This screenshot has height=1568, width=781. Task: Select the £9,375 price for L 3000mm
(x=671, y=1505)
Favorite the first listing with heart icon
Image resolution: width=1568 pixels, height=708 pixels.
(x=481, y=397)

● ● ●

TO DO >>
Exactly as given, restate all the lines above.

WRITTEN RESPONSE >>
This screenshot has height=1568, width=781. Task: Select the £9,375 price for L 3000mm
(x=671, y=1505)
Favorite the first listing with heart icon
Image resolution: width=1568 pixels, height=708 pixels.
(x=481, y=397)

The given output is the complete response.